**Liste des consignes:**
1 - Dites si chacune des affirmations suivantes concorde avec le texte sur la prévention des RPS et des TMS. Répondez par oui ou par non, puis citez mot pour mot le passage décisif : (a) il existe un guide méthodologique pour évaluer ensemble les RPS et les TMS ; (b) donner aux employés plus de contrôle sur leur travail peut les aider à adopter de meilleures postures ; (c) les liens apparaissent plus clairement lorsque les résultats de l'évaluation des risques sont exploités et mis en discussion.
2 - Prolongez le texte sur la prévention des RPS et des TMS en reprenant après sa dernière phrase.

━━━━━ Texte fourni

Si certaines actions peuvent cibler un aspect plutôt que l’autre, tout ce qui favorise l’autonomie des employés dans l’organisation de leur travail, le choix du temps de pause, des méthodes de travail, du rythme du travail ou de l’alternance des tâches peut favoriser la réduction des risques de survenue des deux types de troubles.
Certaines actions semblent gagnantes sur les deux tableaux. Ainsi, donner aux employés plus de contrôle sur leur travail peut prévenir ou réduire le stress et les aider à adopter de meilleures postures de travail. Prendre ses pauses en fonction de ses besoins, changer plus fréquemment ou facilement de tâches, modifier son rythme notamment pour récupérer, etc. va à la fois réduire la pression psychosociale et prévenir (ou mieux gérer) les TMS.
Une des difficultés est toutefois qu’il n’existe pas de guide méthodologique permettant d’évaluer ensemble les RPS et les TMS. Pour la contourner, il faut sans doute, dans un premier temps, reprendre et utiliser ensemble les outils séparés existants pour les RPS et les TMS.
C’est dans l’exploitation et la mise en discussion des résultats de l’évaluation des risques grâce à ces outils – en particulier avec les employés concernés – que les liens peuvent se faire plus clairement et que les actions communes peuvent être construites. Un défi de taille pour les élus comme pour les professionnels de la prévention mais qui porte en germe la possibilité de mieux se comprendre et de changer ensemble pour une meilleure qualité de vie au travail.

━━━━━━━━━━
━━━━━ Informations fournies

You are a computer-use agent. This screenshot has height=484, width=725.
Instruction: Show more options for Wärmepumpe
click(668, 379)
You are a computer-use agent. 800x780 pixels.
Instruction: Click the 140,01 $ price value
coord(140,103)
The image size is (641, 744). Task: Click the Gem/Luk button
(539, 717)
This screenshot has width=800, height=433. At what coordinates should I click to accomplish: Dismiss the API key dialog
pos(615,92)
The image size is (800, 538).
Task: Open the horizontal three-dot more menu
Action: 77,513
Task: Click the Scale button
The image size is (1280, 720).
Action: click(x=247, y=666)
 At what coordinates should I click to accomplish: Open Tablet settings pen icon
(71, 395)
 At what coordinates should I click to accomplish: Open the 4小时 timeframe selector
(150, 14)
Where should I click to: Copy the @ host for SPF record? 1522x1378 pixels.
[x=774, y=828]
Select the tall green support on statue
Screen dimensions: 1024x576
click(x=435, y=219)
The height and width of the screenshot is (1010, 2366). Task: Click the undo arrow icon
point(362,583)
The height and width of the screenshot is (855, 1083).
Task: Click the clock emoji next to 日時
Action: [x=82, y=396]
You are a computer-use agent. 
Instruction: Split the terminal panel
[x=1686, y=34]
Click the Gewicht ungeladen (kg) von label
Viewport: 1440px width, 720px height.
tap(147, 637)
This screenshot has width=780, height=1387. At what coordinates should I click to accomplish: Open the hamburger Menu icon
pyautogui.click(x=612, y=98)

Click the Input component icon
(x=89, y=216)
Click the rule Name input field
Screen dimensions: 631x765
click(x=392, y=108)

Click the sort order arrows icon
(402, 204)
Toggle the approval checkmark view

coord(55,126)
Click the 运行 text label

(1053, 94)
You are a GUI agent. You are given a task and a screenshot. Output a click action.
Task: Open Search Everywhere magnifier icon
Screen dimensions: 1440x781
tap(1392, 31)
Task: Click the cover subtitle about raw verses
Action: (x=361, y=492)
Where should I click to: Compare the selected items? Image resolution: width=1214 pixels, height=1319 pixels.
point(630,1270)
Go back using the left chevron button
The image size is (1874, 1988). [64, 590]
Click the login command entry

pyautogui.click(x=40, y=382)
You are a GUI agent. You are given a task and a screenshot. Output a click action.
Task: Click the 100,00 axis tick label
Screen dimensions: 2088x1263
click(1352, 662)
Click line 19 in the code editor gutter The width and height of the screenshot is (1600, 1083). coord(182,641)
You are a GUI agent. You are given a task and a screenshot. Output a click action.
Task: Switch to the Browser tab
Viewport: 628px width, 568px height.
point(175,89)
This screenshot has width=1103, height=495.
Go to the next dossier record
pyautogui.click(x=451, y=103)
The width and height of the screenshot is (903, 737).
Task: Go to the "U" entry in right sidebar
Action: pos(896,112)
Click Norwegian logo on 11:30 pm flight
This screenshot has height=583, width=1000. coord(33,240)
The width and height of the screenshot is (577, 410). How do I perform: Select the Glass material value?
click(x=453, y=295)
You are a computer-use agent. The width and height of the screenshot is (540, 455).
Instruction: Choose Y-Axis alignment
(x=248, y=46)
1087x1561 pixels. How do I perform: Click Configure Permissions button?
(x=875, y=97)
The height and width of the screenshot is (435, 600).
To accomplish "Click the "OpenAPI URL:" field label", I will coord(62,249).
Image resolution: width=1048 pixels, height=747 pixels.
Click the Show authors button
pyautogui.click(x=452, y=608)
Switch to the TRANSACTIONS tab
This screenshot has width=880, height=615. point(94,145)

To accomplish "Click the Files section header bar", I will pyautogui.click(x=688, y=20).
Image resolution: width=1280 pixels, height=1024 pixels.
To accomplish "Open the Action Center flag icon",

━━━━━━━━━━

**Réponses dans l'ordre:**
1 -
(a) Non : « il n’existe pas de guide méthodologique permettant d’évaluer ensemble les RPS et les TMS »
(b) Oui : « donner aux employés plus de contrôle sur leur travail peut prévenir ou réduire le stress et les aider à adopter de meilleures postures de travail »
(c) Oui : « C’est dans l’exploitation et la mise en discussion des résultats de l’évaluation des risques grâce à ces outils – en particulier avec les employés concernés – que les liens peuvent se faire plus clairement »

2 -
Une vision globale pour des bénéfices partagés

En France (et en Europe), les RPS et les TMS sont les deux premiers problèmes de santé au travail, générant des absences et arrêts souvent plus longs que d’autres troubles de santé, entraînant souffrance, processus longs de guérison, inaptitudes et pertes d’emplois (sans parler du coût pour les entreprises et la société).
Ces souffrances peuvent être évitées.
Les démarches de prévention des RPS – souvent mise en œuvre avec le soutien de psychologues – et celles des TMS – plutôt pilotées par des ergonomes – existent mais sont souvent mises en œuvre en parallèle les unes des autres.
Pour éviter le gâchis humain, de nombreux travaux de recherche, organisés en France (INRS et ANACT) et en Europe (Agence européenne pour la santé et la sécurité au travail) dressent le constat qu’il est possible et nécessaire d’agir de concert sur les deux types de troubles, certes différents, mais liés entre eux et se renforçant dans leurs conséquences négatives.
Une démarche globale de prévention aurait en outre pour avantage une économie d’actions et de moyens, une vision plus globale et complexe du travail réel, et donc des bénéfices positifs pour les employés comme pour les organisations. En somme, une vraie démarche d’amélioration du bien-être au travail.

Les RPS, les TMS et les nouvelles formes (digitales) du travail

L’usage croissant des technologies digitales dans le travail, dont les spécialistes prédisent la progression, est en train de modifier en profondeur certains emplois et modes de travail en mêlant intimement facteurs de risque de TMS et de RPS.
D’un côté, l’usage de robots (ou de Co-bots) ou encore d’exosquelettes devrait diminuer les tâches répétitives, intenses et de manutention de charges lourdes, génératrices de TMS. De l’autre côté, les contraintes psychosociales devraient évoluer, avec des pressions temporelles accrues et une surveillance permanente (comme le préfigurent déjà le travail en coulisse des employés des Drive ou des entrepôts de e-commerce) et qui devraient se développer avec l’usage croissant d’algorithmes et de l’intelligence artificielle pour optimiser les flux.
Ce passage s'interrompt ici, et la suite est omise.